Disabled children are the most likely to experience these interventions. There are many aspects to restrictive interventions that are disturbing, but one particularly harrowing finding is that children as young as three have been subjected to them. The lives of disabled children matter as much as the lives of non-disabled children and the UK has long led the way in calling for the inclusion of disabled children in mainstream education. But factors including underfunding and poor training of teachers in knowing how to support disabled children at moments when they find school difficult may have contributed to frequent separation of children with special needs from their non-disabled class mates. This de facto segregation starts early, and means that disabled children’s experience of education diverges early from other children – even in what appears to be a mainstream setting. This leads to a parallel life for disabled children in which many are traumatised by their experience of education. At transition, when children become young adults, oftentimes they then experience a crisis – and end up in other institutions, such as assessment and treatment units (ATUs). They then get restrained and secluded again. I’ve written about the awful state of our ATUs previously.

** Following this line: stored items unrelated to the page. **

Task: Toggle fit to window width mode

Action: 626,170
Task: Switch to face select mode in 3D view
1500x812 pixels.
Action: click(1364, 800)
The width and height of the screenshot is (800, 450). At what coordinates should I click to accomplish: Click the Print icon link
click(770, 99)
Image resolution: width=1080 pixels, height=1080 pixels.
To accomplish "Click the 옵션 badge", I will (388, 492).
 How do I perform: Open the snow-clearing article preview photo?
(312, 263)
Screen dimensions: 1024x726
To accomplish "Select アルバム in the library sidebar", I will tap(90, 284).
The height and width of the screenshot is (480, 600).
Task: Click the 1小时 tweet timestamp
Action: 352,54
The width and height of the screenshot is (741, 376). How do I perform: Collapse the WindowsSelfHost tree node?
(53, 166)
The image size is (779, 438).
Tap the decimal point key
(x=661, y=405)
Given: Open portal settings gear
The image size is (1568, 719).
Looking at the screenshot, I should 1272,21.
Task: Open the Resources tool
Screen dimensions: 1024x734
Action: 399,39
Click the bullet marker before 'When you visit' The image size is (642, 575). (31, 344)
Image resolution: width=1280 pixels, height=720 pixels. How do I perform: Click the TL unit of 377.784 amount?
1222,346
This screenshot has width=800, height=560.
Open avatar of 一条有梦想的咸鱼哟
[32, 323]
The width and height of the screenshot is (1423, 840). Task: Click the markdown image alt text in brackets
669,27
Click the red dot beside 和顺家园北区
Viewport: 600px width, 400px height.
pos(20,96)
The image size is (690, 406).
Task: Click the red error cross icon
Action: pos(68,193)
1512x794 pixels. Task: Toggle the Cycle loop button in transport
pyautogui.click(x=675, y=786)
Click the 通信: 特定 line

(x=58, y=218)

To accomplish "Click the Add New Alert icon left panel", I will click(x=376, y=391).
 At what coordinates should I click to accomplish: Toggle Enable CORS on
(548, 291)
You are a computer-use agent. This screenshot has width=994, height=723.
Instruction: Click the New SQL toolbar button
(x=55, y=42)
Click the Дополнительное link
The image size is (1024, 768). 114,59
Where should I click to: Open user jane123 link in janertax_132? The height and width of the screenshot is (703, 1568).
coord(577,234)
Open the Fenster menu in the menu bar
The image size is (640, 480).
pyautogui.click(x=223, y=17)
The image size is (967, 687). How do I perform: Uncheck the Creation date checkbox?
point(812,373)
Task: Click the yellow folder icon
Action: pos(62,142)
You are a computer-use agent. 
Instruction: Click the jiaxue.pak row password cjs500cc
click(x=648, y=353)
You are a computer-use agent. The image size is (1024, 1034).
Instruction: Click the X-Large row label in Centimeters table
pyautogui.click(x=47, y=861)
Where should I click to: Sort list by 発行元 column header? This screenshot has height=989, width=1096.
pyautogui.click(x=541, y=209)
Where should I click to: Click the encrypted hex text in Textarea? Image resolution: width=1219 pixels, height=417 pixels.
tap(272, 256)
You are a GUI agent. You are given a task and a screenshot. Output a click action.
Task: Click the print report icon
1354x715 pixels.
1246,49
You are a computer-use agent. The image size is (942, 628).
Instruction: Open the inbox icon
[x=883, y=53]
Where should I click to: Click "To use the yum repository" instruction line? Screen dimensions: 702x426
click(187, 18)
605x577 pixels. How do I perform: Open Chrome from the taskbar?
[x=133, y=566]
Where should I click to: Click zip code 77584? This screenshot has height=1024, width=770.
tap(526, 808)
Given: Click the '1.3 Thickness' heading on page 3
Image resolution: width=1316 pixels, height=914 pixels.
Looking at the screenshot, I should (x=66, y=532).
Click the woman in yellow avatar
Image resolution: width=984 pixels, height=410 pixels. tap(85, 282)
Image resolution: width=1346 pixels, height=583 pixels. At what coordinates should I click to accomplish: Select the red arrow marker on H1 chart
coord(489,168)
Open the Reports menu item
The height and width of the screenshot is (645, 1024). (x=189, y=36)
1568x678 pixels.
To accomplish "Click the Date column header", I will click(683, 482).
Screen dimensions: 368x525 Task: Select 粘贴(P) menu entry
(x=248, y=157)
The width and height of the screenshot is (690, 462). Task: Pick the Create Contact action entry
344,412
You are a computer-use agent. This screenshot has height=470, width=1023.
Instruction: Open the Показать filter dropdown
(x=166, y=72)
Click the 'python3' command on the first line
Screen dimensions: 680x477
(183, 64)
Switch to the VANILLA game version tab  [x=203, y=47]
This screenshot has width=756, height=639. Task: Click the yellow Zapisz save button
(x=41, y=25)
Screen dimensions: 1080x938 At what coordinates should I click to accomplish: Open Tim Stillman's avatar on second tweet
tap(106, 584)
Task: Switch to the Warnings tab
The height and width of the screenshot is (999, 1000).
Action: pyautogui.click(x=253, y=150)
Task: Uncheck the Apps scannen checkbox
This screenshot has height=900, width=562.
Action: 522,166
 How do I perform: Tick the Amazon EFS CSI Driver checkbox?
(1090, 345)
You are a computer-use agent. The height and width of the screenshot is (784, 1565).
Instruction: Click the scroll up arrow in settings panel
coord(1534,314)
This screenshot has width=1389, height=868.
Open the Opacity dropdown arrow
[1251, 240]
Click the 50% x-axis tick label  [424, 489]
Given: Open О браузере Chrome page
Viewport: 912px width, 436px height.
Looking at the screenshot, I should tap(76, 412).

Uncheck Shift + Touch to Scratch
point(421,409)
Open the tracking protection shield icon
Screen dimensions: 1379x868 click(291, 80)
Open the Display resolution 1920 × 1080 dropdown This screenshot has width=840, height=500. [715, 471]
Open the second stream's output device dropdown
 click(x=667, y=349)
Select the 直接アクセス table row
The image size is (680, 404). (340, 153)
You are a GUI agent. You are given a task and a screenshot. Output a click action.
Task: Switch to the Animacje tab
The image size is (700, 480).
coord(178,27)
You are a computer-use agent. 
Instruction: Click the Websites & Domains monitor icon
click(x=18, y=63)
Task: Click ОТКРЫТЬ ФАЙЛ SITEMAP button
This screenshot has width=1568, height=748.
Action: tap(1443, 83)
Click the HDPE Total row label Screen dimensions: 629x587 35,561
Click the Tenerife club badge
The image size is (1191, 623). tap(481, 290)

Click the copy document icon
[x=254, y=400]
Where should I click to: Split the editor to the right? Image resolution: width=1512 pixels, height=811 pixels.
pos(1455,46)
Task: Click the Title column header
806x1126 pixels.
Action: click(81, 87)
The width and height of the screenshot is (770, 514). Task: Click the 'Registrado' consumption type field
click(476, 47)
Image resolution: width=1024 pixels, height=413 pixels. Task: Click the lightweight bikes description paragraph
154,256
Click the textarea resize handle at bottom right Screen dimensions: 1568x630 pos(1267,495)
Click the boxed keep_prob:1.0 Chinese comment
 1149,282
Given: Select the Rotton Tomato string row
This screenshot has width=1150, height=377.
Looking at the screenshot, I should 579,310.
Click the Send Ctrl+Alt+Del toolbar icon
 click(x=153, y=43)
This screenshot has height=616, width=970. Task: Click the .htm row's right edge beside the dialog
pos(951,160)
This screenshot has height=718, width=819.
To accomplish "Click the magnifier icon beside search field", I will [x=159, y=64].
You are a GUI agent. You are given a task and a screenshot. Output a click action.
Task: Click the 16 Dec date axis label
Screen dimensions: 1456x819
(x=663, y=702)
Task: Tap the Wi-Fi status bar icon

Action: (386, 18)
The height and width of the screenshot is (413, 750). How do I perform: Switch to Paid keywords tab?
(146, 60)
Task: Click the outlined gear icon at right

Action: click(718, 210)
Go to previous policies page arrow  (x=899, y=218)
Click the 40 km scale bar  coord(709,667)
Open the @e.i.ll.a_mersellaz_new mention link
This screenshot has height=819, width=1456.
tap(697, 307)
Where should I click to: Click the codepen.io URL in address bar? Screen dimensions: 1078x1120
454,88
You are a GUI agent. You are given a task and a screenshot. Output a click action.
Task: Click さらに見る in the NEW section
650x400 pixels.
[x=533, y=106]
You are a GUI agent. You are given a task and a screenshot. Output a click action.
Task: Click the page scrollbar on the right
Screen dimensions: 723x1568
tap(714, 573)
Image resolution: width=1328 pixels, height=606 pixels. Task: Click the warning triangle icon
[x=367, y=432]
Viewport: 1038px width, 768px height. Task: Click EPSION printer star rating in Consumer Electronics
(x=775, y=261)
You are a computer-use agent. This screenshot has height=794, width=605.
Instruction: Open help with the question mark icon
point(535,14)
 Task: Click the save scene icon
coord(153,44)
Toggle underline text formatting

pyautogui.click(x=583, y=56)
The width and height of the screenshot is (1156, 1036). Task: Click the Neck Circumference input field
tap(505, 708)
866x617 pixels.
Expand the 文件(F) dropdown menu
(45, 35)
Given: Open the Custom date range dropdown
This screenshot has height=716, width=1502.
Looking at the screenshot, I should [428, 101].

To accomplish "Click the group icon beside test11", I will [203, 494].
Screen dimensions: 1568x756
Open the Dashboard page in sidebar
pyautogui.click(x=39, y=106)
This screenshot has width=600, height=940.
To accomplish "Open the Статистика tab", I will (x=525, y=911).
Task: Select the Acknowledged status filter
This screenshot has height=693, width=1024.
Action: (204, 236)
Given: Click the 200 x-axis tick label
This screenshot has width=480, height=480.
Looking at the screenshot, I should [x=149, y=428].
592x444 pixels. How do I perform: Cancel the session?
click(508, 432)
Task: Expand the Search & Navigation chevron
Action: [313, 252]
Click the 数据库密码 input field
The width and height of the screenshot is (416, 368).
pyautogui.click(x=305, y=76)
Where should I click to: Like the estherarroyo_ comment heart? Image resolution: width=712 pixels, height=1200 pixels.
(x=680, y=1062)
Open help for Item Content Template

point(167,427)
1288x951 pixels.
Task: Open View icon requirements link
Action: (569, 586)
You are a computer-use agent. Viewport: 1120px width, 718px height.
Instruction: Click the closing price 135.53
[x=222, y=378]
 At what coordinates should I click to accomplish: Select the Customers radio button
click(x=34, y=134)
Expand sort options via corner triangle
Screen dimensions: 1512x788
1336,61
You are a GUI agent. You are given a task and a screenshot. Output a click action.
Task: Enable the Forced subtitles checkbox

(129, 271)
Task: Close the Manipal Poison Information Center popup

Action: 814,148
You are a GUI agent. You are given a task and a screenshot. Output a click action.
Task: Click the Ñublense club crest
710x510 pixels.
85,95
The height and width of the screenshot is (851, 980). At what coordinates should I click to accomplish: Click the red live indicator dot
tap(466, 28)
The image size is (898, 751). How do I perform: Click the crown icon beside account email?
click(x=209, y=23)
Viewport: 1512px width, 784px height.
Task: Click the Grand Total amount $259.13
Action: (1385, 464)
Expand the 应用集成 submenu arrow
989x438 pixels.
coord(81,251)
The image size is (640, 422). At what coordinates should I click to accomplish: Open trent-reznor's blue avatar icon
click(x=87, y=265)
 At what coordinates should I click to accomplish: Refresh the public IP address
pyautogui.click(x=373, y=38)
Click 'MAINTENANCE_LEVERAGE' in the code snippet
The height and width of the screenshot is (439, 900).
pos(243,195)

That journey of harm starts in school – so what can we do about it? As I said, I submitted FOIs to schools across England before the outbreak of Covid-19 to find out more about monitoring, reporting and incidence. I am not going to release those results in full as they are already out of date. Schools won’t be the same after the end of lockdown. But what was clear from the FOIs was that few schools monitor their use of restrictive interventions, many do not report their use to parents or carers and incidence varies widely across schools. Different practices are also in play, depending on the training that schools receive from external providers. Some children have ended up with horrific injuries, including broken limbs and severe trauma. One child had their vision impaired as a result of restraint. Many end up with mental health impacts that then, as I said, may lead them to moments of crisis later in their lives – so that they end up experiencing similar restrictive interventions in ATUs, secure children homes, prison or mental health settings.

It’s time that a light was shone on the use of these practices in schools – and schools need to monitor them properly, report them in detail to parents and carers and be aware that these are hugely traumatic to experience. Of course teaching staff must also be protected from harm, but there are other ways of managing behaviour that don’t cause physical and mental harm.

Beth Morrison, who has campaigned to highlight the damage done by such techniques in schools, is in many ways responsible for the EHRC kick-starting this inquiry. Disabled children and their parents owe her a debt of thanks for her work. Other key figures include Nick Hobbs and the Children’s Commissioner for Scotland, Bruce Adamson and other parent campaigners including Deirdre Shakespeare and Elly Chapple. All of the parents have fought for the harm done to their children by restraint to be recognised and also for others affected. This has been a parent led campaign to reveal harm and create change – I hope the EHRC will honour their involvement and transform educational practice in this area for the next generation of children.

For me, as a writer and journalist who has investigated human rights abuses for many years, this investigation has opened my eyes into the rights of disabled children. I offered work on this important topic to most mainstream newspapers. Few of them replied and none of them thought it was news-worthy enough to make space for on the news pages. It doesn’t matter who suffered as a result of these interventions – even when Paris Hilton has spoken out about her experience and campaigned to highlight the issue it receives very little focus. It says a lot about how the media thinks of disability – and disabled children in particular – that this subject has received so little media attention.